-- TASK REQUIREMENTS --
Everything from the first line of the material to the line containing "The width and", inclusive, must be given again exactly; no pictures, and nothing past that line.
DATA FOR ANALYSIS Block Start
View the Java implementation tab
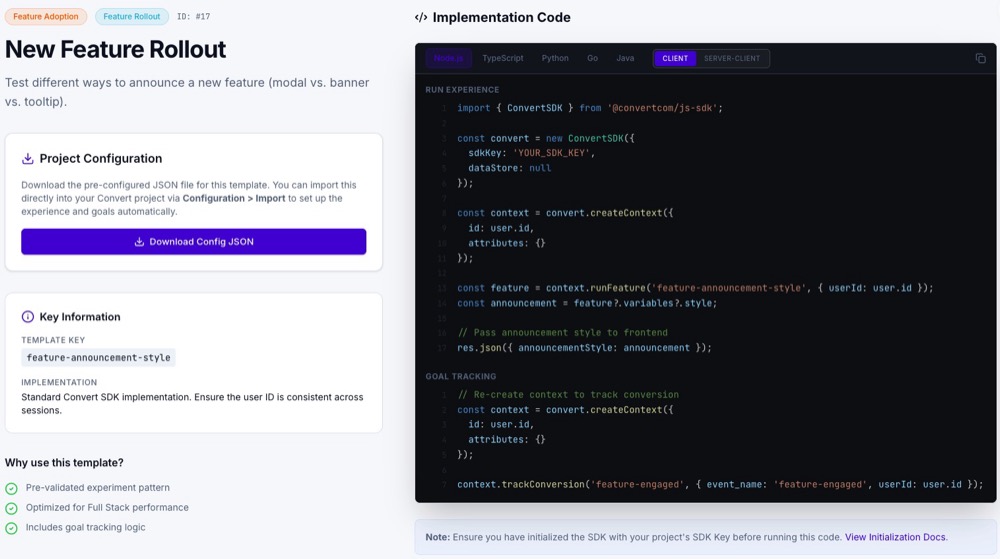1000x559 pixels. point(625,59)
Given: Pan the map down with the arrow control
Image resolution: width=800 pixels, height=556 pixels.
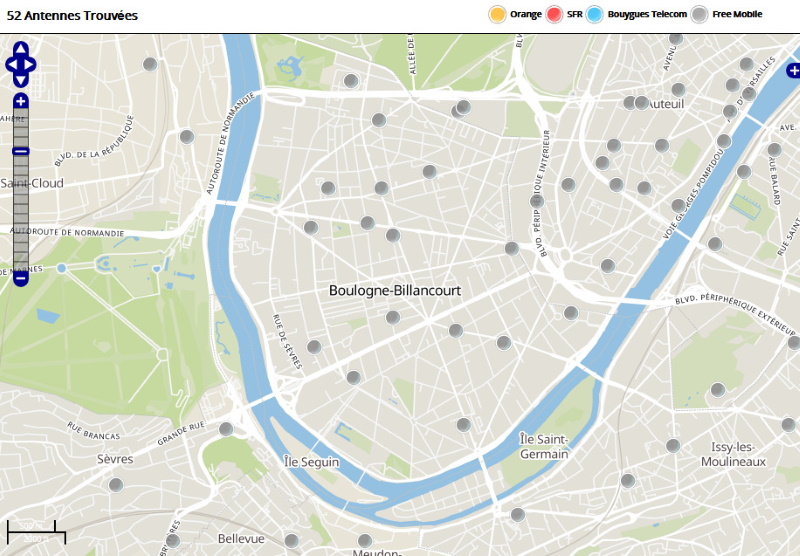Looking at the screenshot, I should [x=21, y=80].
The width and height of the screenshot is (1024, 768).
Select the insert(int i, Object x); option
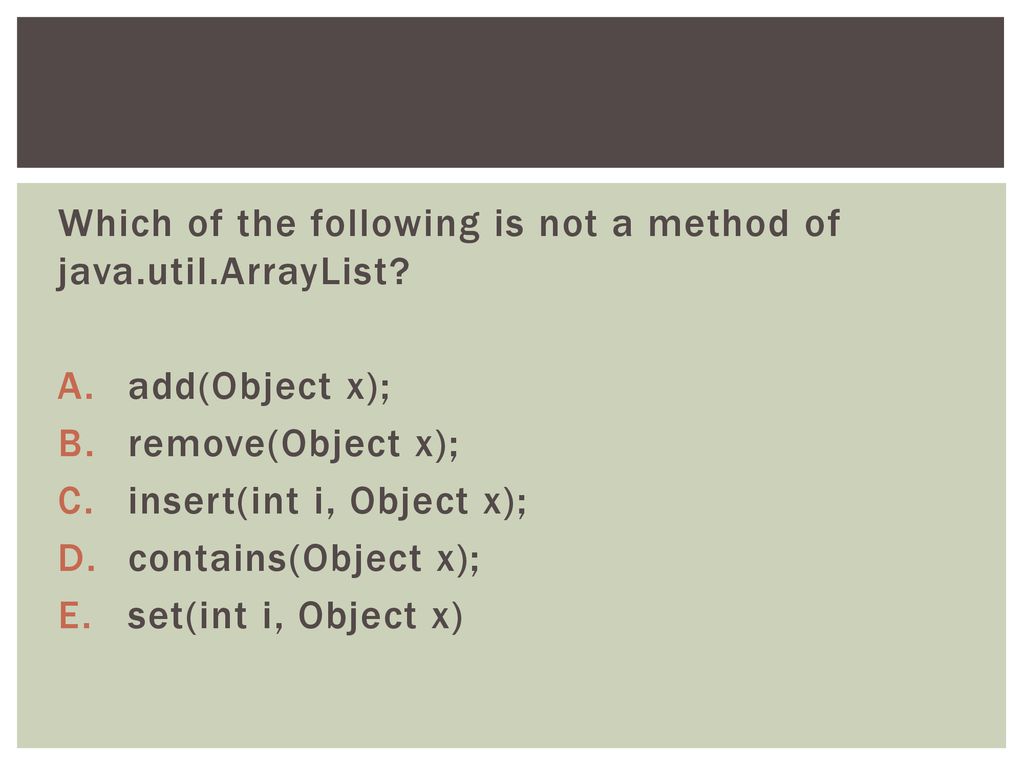[327, 502]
DATA FOR ANALYSIS Block End
-- THE ANSWER --
View the Java implementation tab
1000x559 pixels. point(625,59)
Given: Pan the map down with the arrow control
Image resolution: width=800 pixels, height=556 pixels.
Looking at the screenshot, I should [x=21, y=80].
The width and height of the screenshot is (1024, 768).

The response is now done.